= Aim of the exercise =
Reproduce exactly the line with "This screenshot has" and every line that follows it below, up to and including the last one. Do not include pictures or anything else.

= Data excerpts =

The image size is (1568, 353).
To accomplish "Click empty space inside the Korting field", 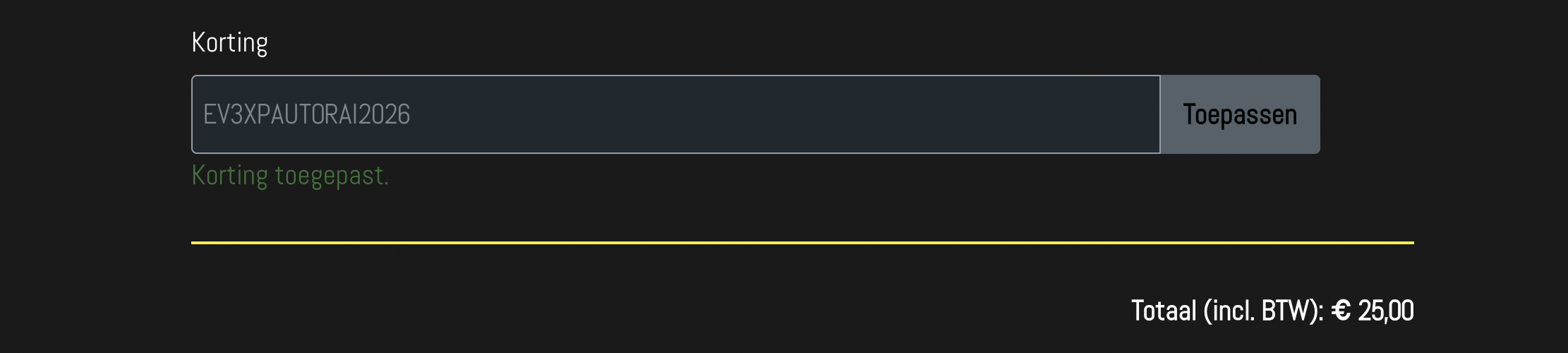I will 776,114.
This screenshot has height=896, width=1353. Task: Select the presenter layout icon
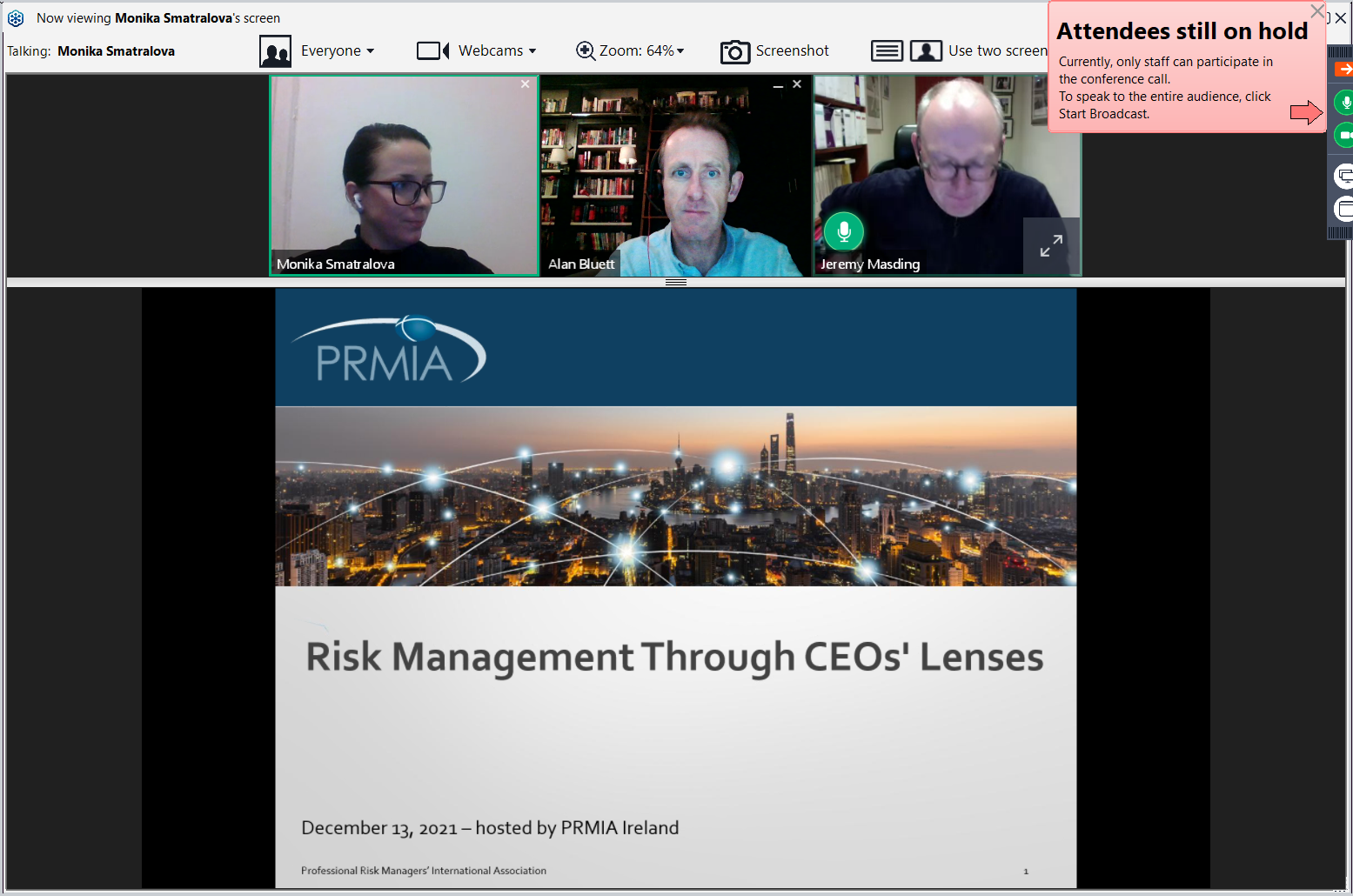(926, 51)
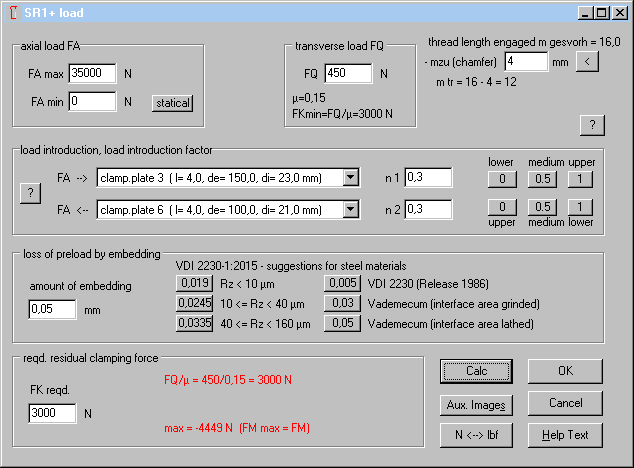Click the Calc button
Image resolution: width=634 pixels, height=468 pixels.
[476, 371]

= Solution for this task =
This screenshot has height=896, width=1353. Task: Select the presenter layout icon
(926, 51)
Click the Calc button
Image resolution: width=634 pixels, height=468 pixels.
[476, 371]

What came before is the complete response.